§ **GIVEN PASSAGE**
==========
Glad the GMCA are confident in knocking back the Weis Group fishing expedition.
On the bigger picture – great news that the GMCA want to extend the Fund – it has been a key instrument in driving parts of the GM housing market forwards, helping unlock both high density and low rise development across the city region.

By Anonymous

Would GMCA be required to pay back the original £300m or the £1.2bn it’s grown to?

By Anonymous

    Hi Anonymous. My understanding is that all of it would go back. Cheers, Dan

    By Dan Whelan

I was under the impression GMCA are being investigated for offering loans to favourable confederates?

By Anonymous

    Hi Anonymous, as the article states, a Manchester-based landowner has launched a legal challenge against the GMCA over loans granted to Renaker.

    By Dan Whelan

So in effect it’s a Manchester fund? Not a Greater Manchester fund? I appreciate more young professionals, want to live in Central Manchester than Kearsley but if it is to support housing quotients everywhere, then it needs to be made into two funds. One for Central Manchester and Salford, and one for the rest.
==========
§ **SOURCE MATERIAL**
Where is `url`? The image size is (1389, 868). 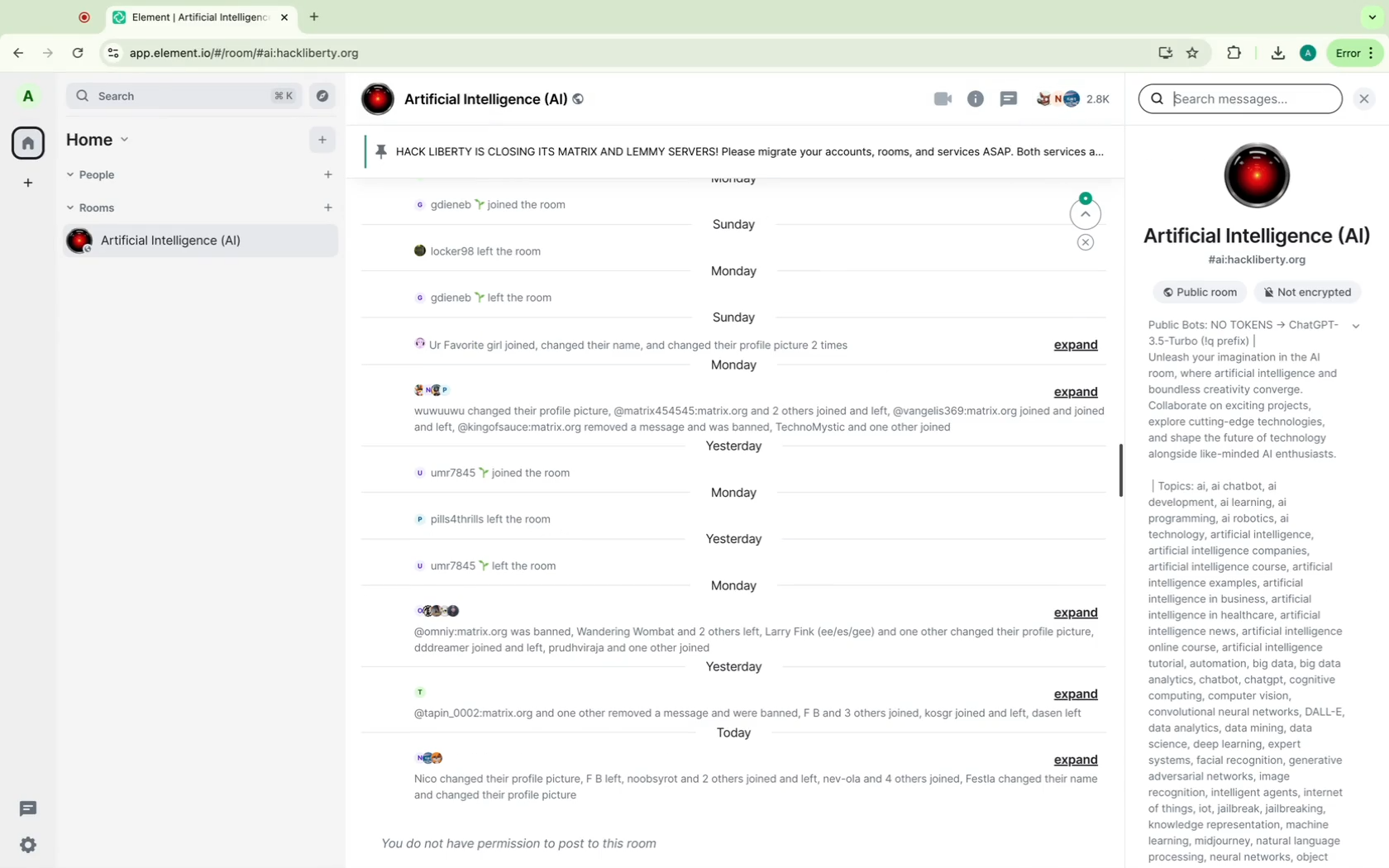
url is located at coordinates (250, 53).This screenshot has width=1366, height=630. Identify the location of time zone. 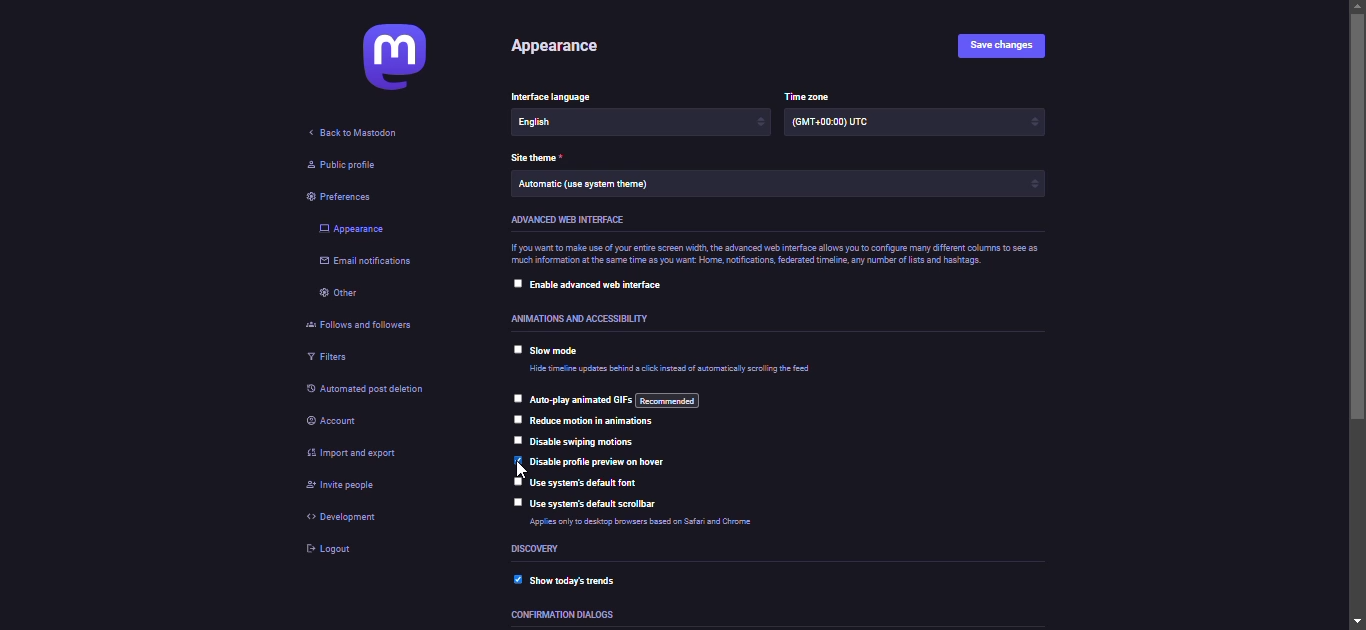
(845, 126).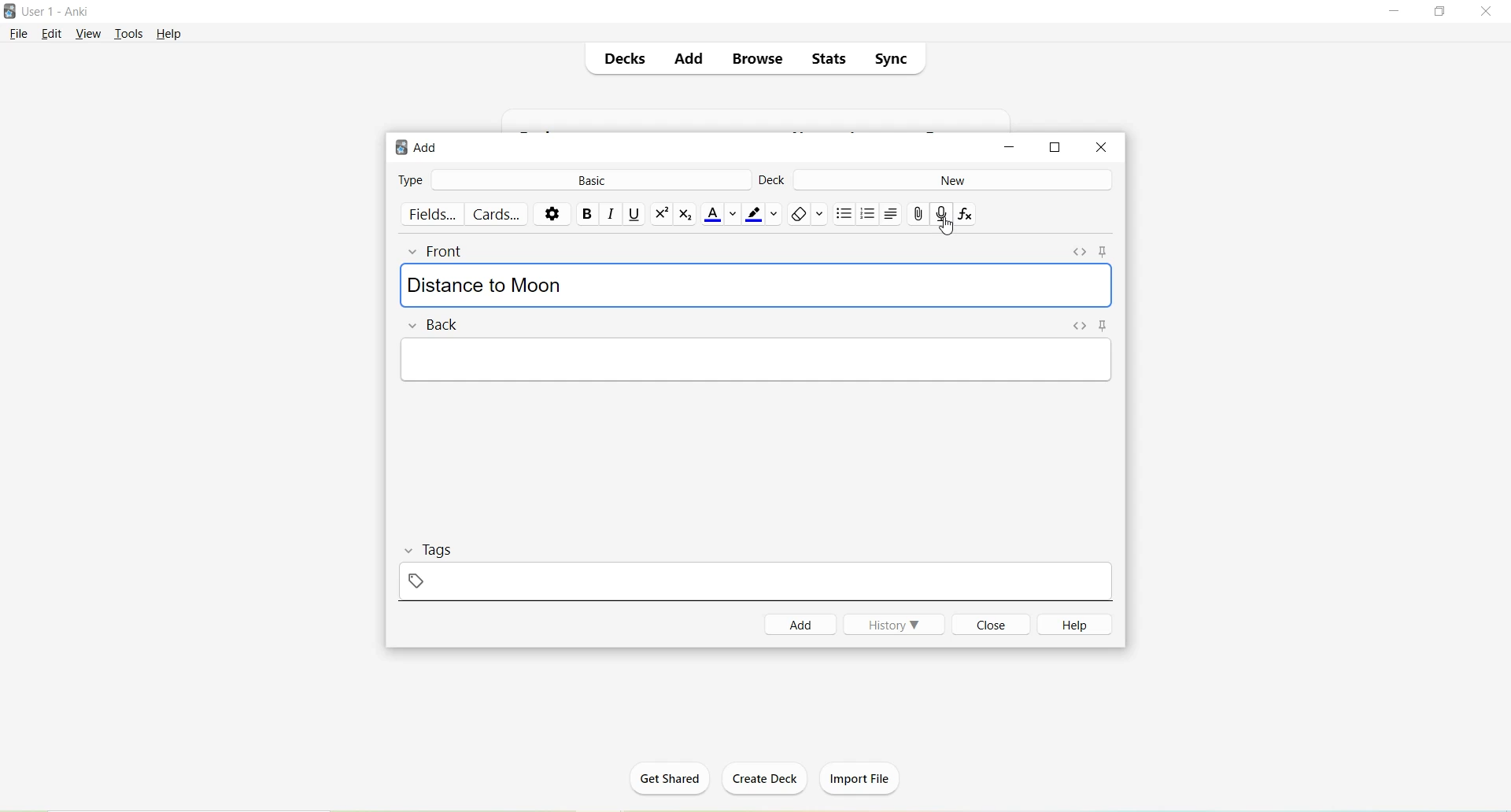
==========
§ **TASK SET**
[a] According to the comment thread on the GMCA housing fund, why is the plan to extend the Fund described as great news? Answer in one to three sentences.
[b] Using the comment thread on the GMCA housing fund, answer each question on its own line:
(i) What was the original size of the Fund?
(ii) To what amount has the Fund grown?
(iii) Which firm received the loans that a Manchester-based landowner is challenging?
[c] Extend the comment thread on the GMCA housing fund with the next part, beginning after its final comment.
The data were taken from a different source than the text.

§ **IN RESPONSE**
[a] The Fund has been a key instrument in driving parts of the Greater Manchester housing market forward. It has helped unlock both high-density and low-rise development across the city region.

[b]
(i) £300m
(ii) £1.2bn
(iii) Renaker

[c]
By Elephant

Super interesting debate, if it ain’t broke don’t fix it vs new CA’s could probably use a similar facility. Maybe the best solution is for GMCA to keep some and hand some back to go to WYCA, LCR and SYMCA.

By Rich X

I think the real issue here as PFE taught us is that the other districts really aren’t that committed to building new homes…………the housing targets in Manchester and Salford are disproportionately high. The money comes to Manchester and Salford because that is where the homes are being built!!!